(Beginning of Provided information)
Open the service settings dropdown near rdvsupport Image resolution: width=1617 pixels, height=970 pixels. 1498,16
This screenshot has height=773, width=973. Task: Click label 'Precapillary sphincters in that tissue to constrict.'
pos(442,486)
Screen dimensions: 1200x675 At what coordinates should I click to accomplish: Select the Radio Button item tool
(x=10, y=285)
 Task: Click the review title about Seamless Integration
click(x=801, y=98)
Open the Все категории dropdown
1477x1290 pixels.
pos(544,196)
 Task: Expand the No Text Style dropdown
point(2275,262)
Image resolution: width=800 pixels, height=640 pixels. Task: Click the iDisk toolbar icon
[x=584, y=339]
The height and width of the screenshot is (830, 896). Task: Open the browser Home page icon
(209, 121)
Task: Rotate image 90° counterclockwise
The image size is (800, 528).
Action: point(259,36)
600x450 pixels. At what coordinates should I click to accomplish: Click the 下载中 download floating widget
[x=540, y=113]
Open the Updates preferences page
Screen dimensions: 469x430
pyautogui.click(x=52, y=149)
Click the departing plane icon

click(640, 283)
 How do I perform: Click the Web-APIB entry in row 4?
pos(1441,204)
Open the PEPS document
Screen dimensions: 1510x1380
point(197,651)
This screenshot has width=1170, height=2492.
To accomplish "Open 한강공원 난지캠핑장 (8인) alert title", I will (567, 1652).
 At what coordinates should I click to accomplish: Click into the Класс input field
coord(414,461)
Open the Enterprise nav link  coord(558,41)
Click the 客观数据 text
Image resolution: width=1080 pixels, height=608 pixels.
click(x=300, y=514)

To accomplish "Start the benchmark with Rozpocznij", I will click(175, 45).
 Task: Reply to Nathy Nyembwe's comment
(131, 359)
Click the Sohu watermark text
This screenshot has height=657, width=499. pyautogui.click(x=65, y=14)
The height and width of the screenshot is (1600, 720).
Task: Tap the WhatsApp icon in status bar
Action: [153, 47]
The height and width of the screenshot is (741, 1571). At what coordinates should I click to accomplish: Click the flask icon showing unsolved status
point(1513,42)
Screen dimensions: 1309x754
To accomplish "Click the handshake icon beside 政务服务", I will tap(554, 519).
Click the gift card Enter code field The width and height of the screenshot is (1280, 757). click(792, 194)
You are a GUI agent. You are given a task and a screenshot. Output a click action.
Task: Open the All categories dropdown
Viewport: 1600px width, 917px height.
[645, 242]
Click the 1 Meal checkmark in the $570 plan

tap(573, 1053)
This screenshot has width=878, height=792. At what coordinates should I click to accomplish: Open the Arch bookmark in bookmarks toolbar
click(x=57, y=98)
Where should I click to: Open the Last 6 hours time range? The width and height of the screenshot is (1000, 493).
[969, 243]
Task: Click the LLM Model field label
(End of Provided information)
▸ Problem requirements
The answer is the line containing "Where should I" together with every line after it in the records, repeated exactly and with nothing else.

▸ Solution to this task
Where should I click to: Open the Last 6 hours time range? The width and height of the screenshot is (1000, 493).
[969, 243]
Task: Click the LLM Model field label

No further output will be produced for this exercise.